* **Input data**:
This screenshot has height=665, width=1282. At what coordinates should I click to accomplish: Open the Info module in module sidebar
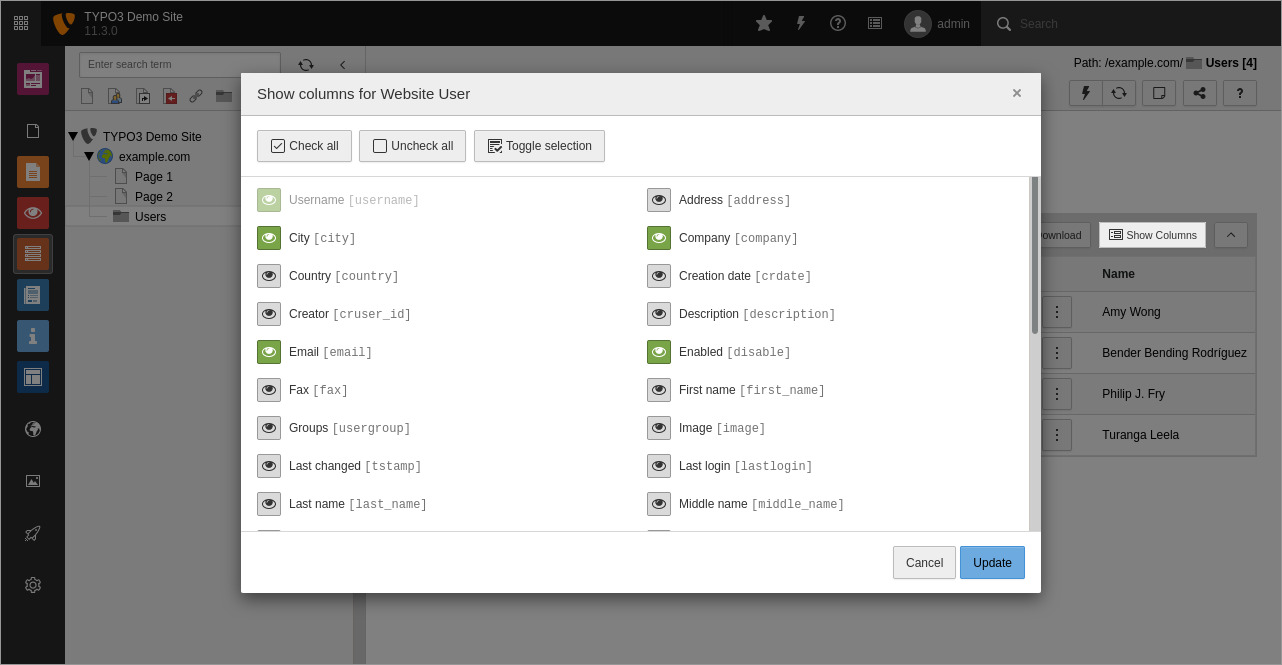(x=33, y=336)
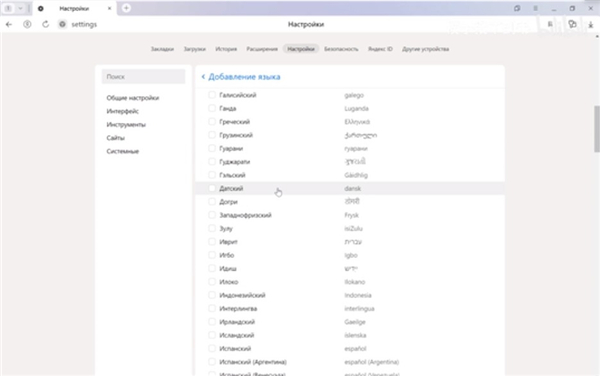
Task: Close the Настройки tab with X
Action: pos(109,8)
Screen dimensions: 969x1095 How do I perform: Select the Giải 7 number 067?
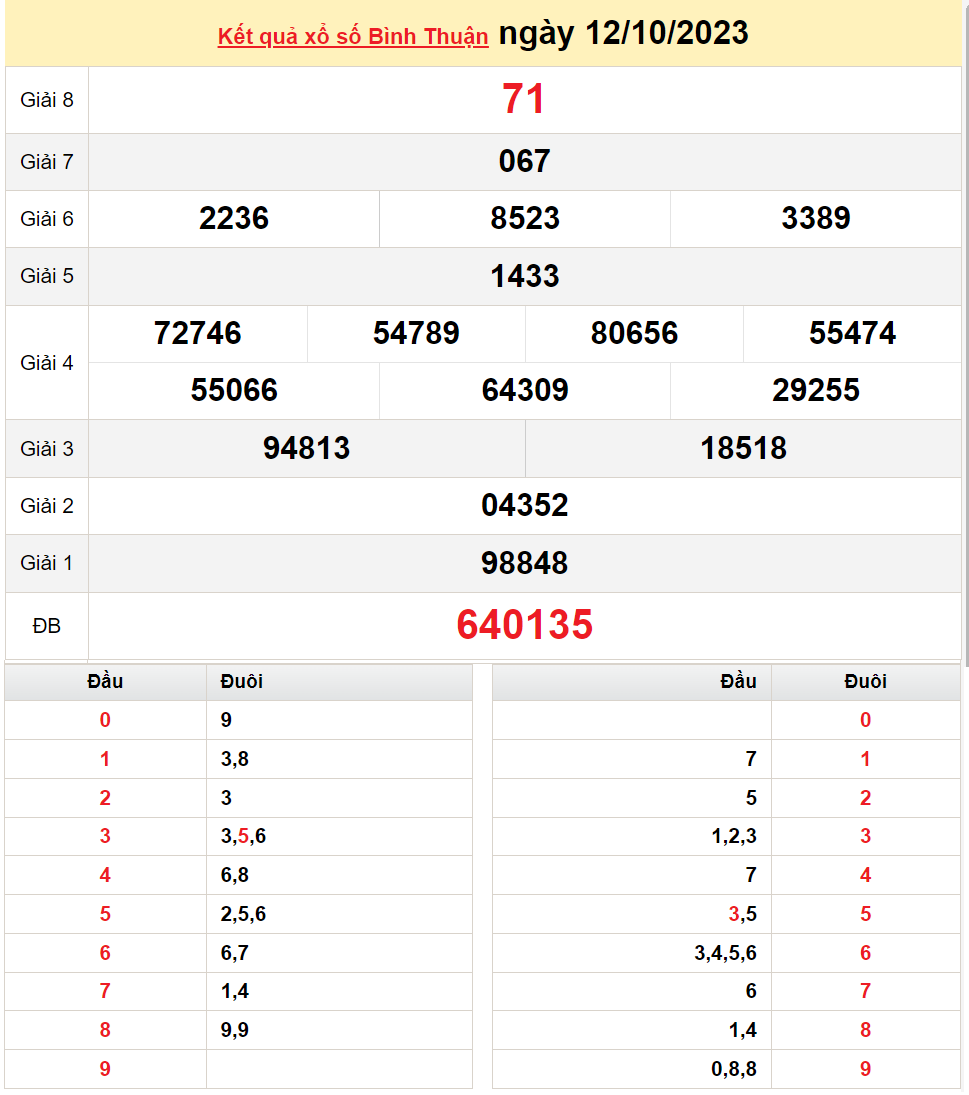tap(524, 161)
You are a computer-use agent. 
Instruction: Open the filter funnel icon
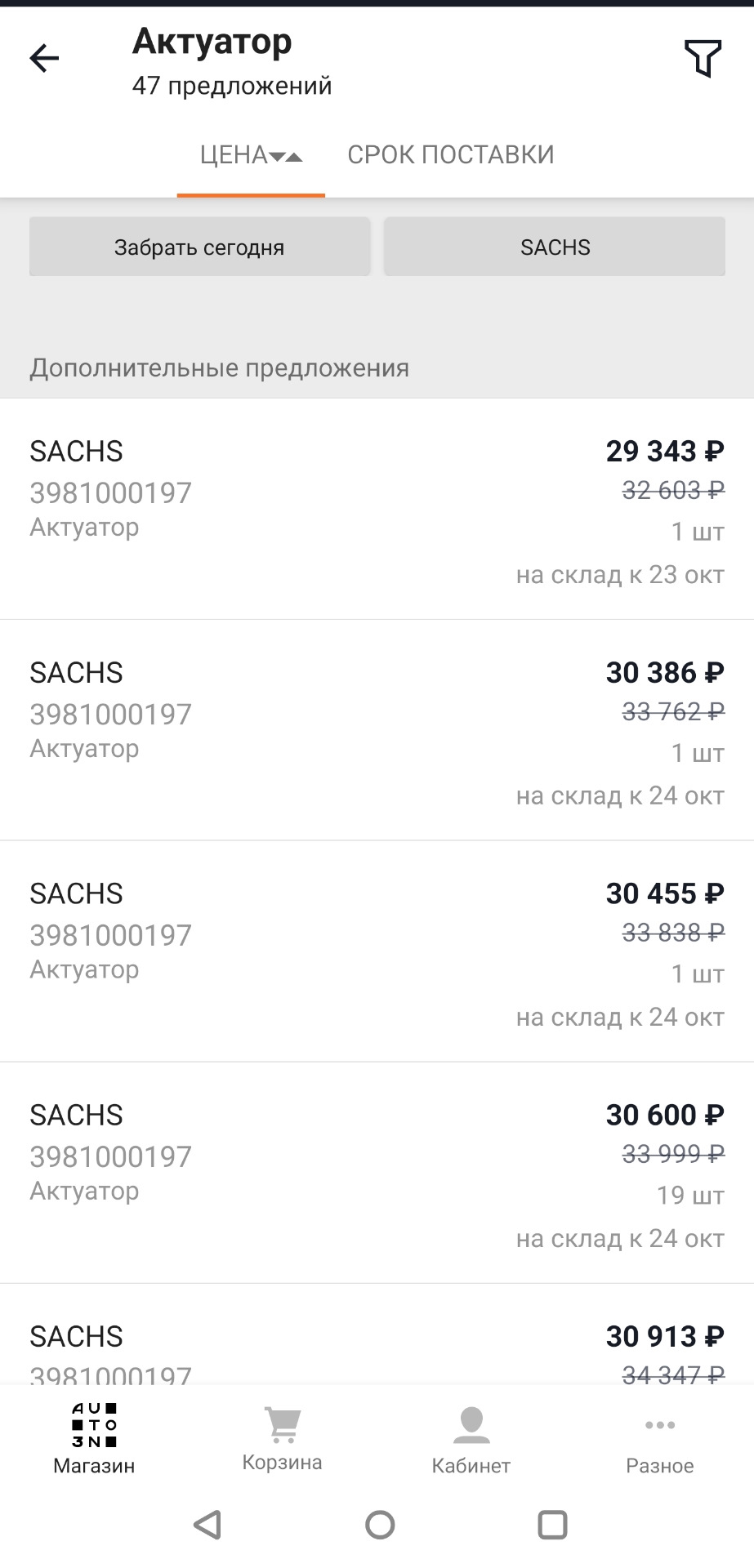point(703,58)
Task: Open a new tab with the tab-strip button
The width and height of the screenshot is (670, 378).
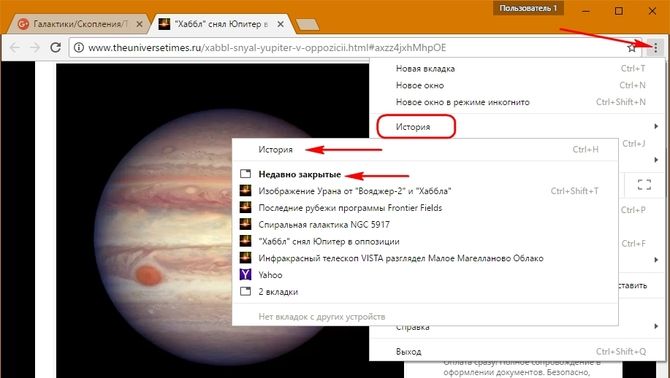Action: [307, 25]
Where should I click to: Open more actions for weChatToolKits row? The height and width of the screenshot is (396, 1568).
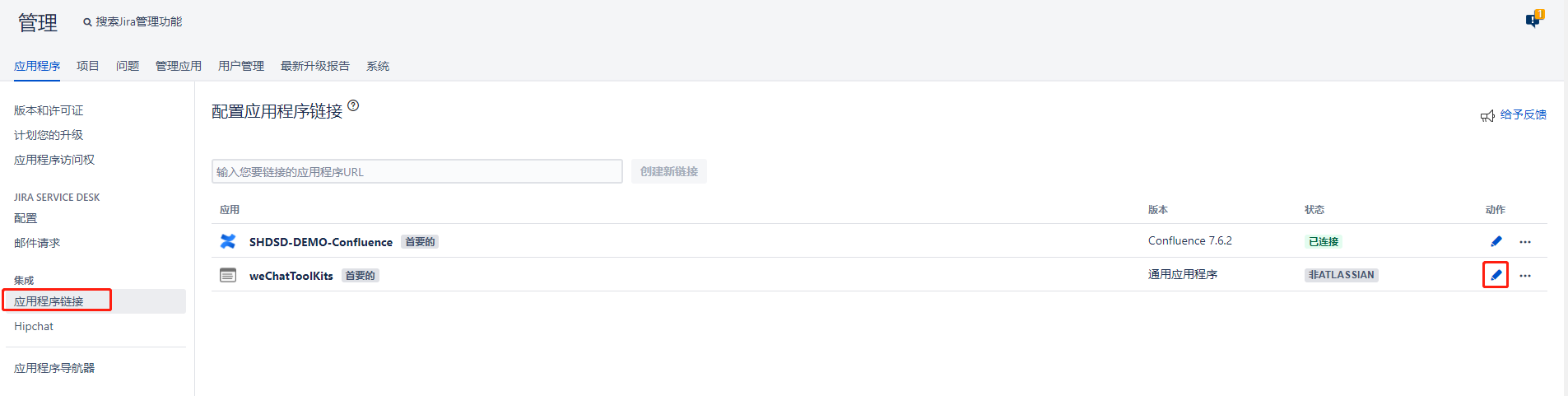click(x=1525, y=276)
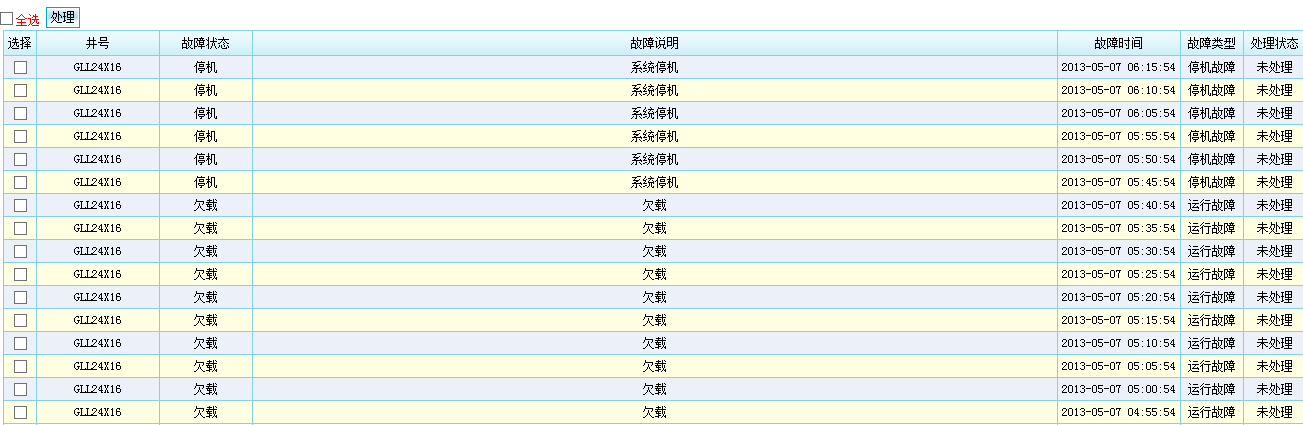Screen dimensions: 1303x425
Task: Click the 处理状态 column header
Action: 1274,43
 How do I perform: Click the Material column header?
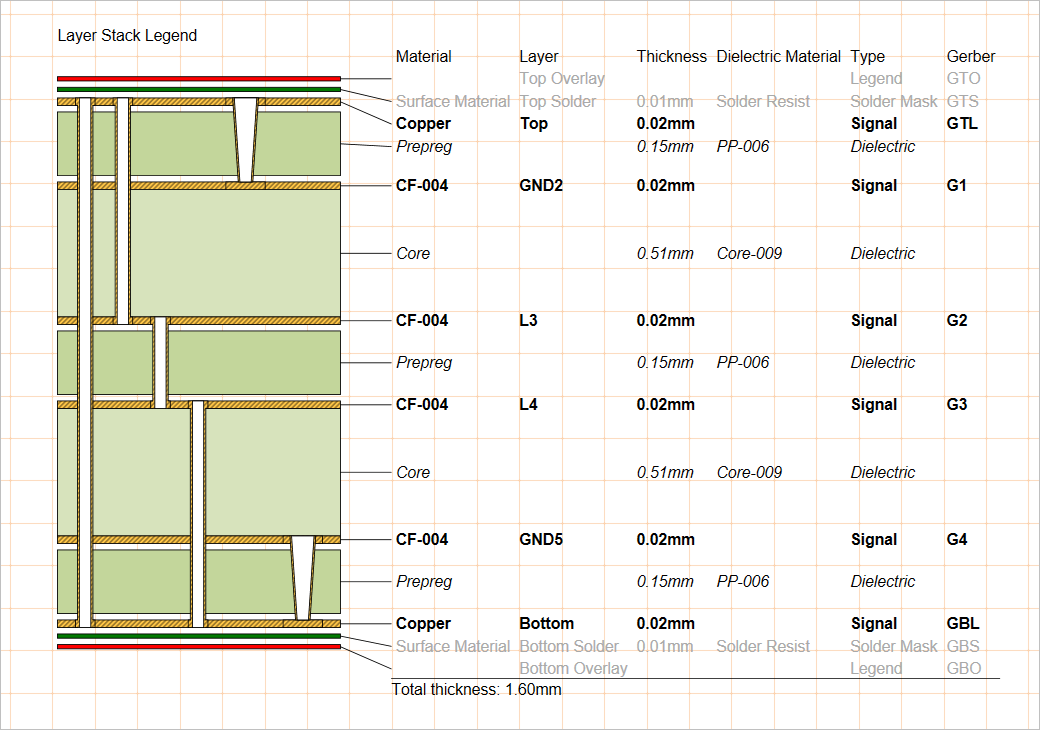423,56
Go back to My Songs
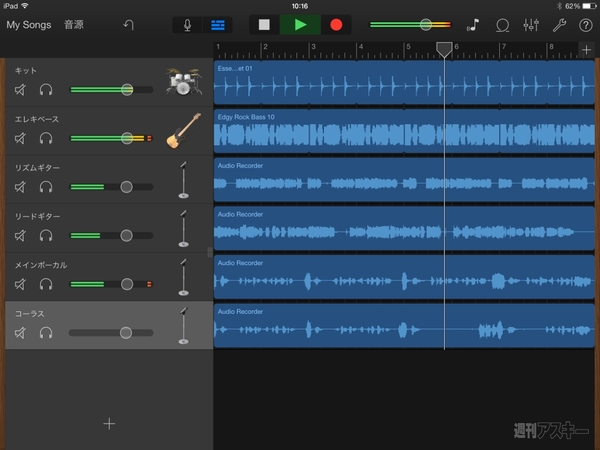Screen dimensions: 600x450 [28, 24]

* **Required work**: None of the pictures should appear, though every line of the data above must be reproduced exactly.

* **Solution for this problem**:
This screenshot has height=665, width=1282. At what coordinates should I click to accomplish: Open the Info module in module sidebar
(x=33, y=336)
Task: Close the Настройки tab with X
Action: pos(109,8)
Screen dimensions: 969x1095 How do I perform: Select the Giải 7 number 067?
tap(524, 161)
You are a computer-use agent. 
Instruction: Open the filter funnel icon
point(703,58)
Task: Open a new tab with the tab-strip button
The width and height of the screenshot is (670, 378).
Action: [307, 25]
Where should I click to: Open more actions for weChatToolKits row? The height and width of the screenshot is (396, 1568).
click(x=1525, y=276)
Screen dimensions: 1303x425
Task: Click the 处理状态 column header
Action: 1274,43
 How do I perform: Click the Material column header?
423,56
Go back to My Songs
Screen dimensions: 600x450 [28, 24]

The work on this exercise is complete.